Thursday, March 29, 2007

Tantrums

So I realized today that it is impossible not to get frustrated with children, no matter if they are your's or someone else's, but it amazes me that if it's mine I feel an instant irritation over unacceptable or intolerable behavior than when it's someone else's, then I feel sorry for the parent that they have to take this child home with them for good.

Today I witnessed the first true child tantrum since I've become a parent. I'm assuming because I wasn't a parent before that I could have cared less or swore that my kid would never be that way (tho I'm waiting any day for it to happen!), but it's almost a terrifying thing to witness how a small human could flail their body and get so mad over being told to sit and eat in a public arena. I tried to be the rational adult, but who am I kidding, I'm trying to reason with a 2-year old child! But it doesn't bother me one bit. I eat my food all the while trying to maintain this little one so my girlfriend can eat in peace, and I feel badly that I'm not doing a better job to give her a small break and a digestable meal for once.

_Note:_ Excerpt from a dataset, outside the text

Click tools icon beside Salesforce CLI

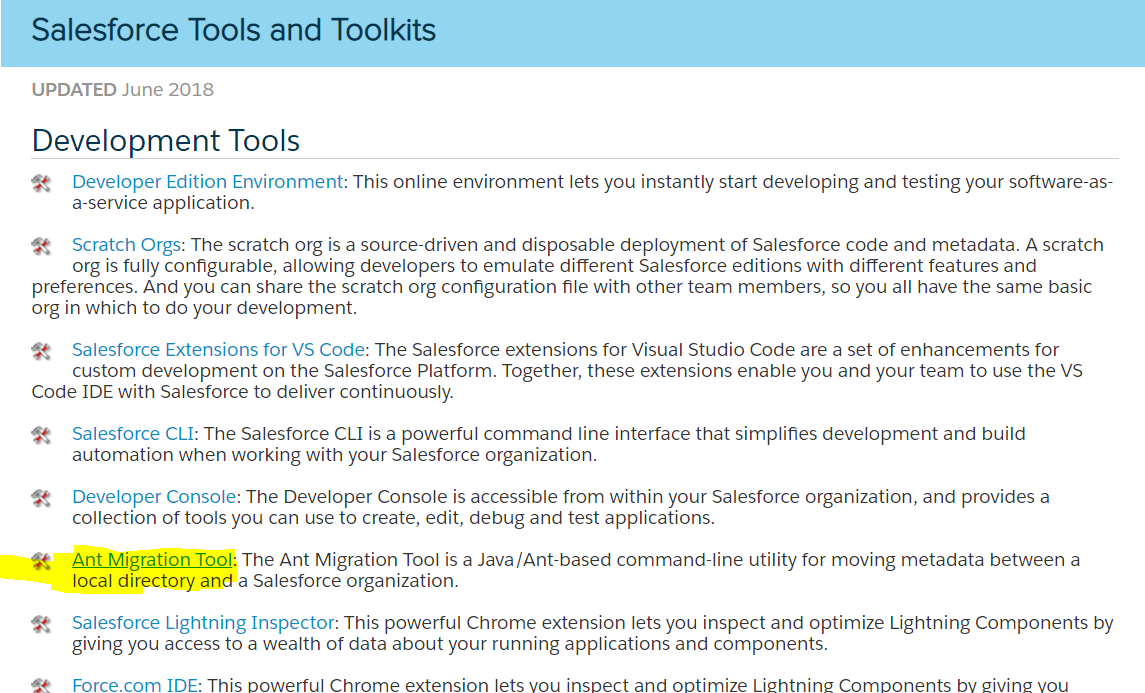coord(41,434)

And then just like that his tears stop and he is all luvy and we leave the table to move on to the next activity. It's amazing how quickly kids forget as well that they just did something unthinkable in public. I remember when I was a kid, I wouldn't yell or scream or kick or cry (at least I don't think so; my parents would have to post otherwise), I would do the opposite- I would sit and stew and cross my arms and legs and not move and not speak. My parents would have to pick me up and I'd be frozen in that same position til I got over it. I don't know which is worse because at the end of the day, both cause a scene to some degree and embarrass the heck out of the parents. And here I am an adult, I still stew and and sit quietly. Guess there are some things that don't always give just because we are adults.

Wednesday, March 28, 2007

Life's Crazy Sometimes

How come right when you think you've got it all figured out and you feel like you're all put together finally, life throws a curve ball and all your dominos fall down and go "boom"??
For example, society tells us to get married, have kids, work hard and earn an honest wage. But no one ever tells you in what order or at what speed to do this. When is the timing ever right? Well, for my husband and I we did this in fast forward. We met, dated, moved in together, he bought a house, I bought a weiner dog, we got engaged, married and had a baby all in the span of a handful of years.

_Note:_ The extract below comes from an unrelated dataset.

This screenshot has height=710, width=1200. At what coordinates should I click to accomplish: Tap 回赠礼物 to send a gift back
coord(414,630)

I was on the path of success for my career, going back to school working towards my Master's degree to creep up the career ladder someday, and I had my plans well in motion to eventually move back home to fullfill that and go back to the place I felt comfortable. I was well over dating Mr Wrong and Mr OK For Now, so I threw my hands up swearing to never date a soul til I found the man I could call my husband...

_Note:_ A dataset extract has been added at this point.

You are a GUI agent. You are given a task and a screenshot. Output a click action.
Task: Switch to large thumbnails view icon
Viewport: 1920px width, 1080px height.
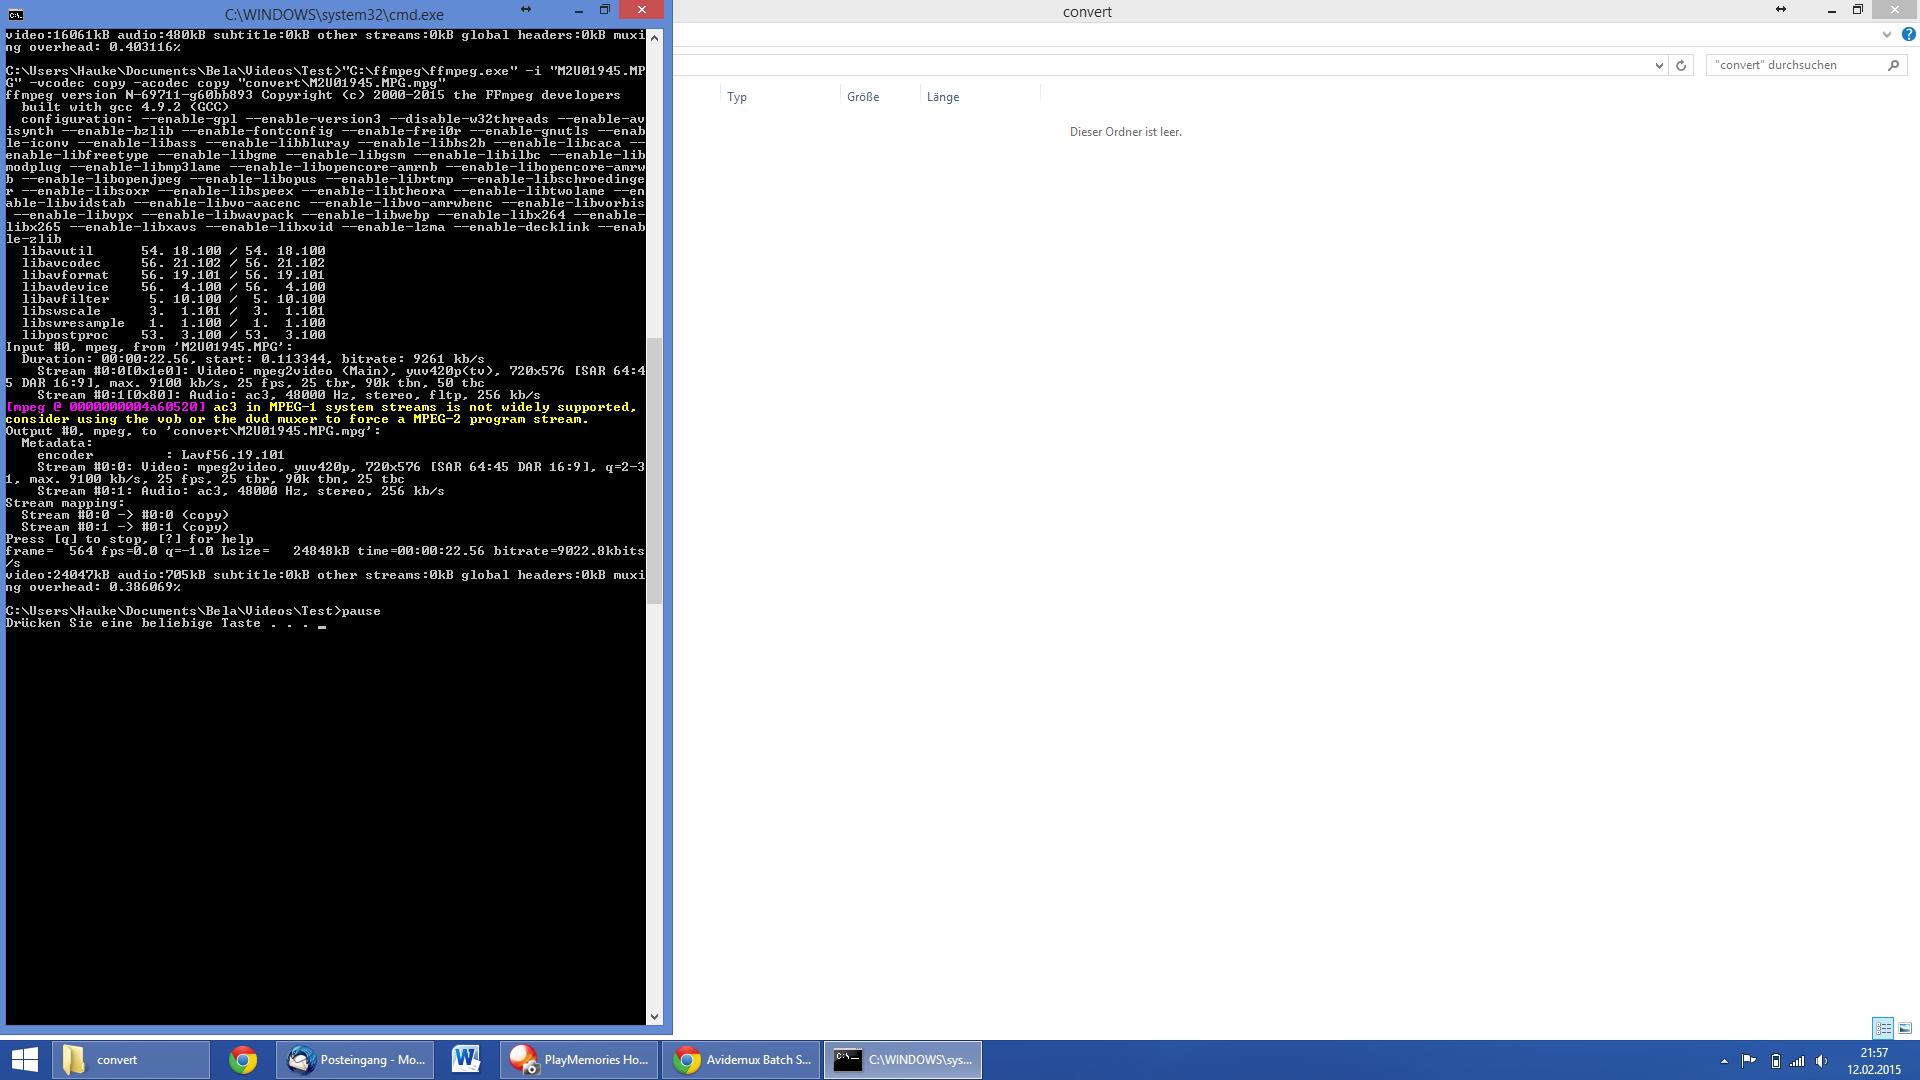pos(1905,1028)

Then I met "Him", and here I am today, still living in the city taking a moment away from my education to raise a family and working part time to maintain my career all the while losing focus because my personal life has me so well distracted. Now we have a crazy household consisting of an 8 month old with separation anxiety issues who has immediately become our boss the moment his tiny existence entered this world (the pay isn't good, but it's a priceless job), our weiner dog has become more human than we care to imagine, fighting over toys with her "brother" and vying for space and attention from the Mommy and the Daddy, and resorting to regressed actions like a toddler would over envy of his new sibling as well! My husband's work schedule is quite demanding and I try hard to hold down the fort while going to work here and there, and all the while we try to remember the days when it was only us and we felt young and free. And I realize now that it is us who must change and make new days and moments to move forward and stay close.

I can talk with my girlfriends and realize that they too, feel the overwhelming surge of motherhood, wifehood, career woman-hood, and the whole gammet, and we laugh because there are those moments that when you say it out loud you realize that it's a ridiculous ride, but well worth the price in tickets, so you hold on tight, take it day by day, and hope that you can get thru it without a scratch from the unexpected hills on this roller coast ride called life.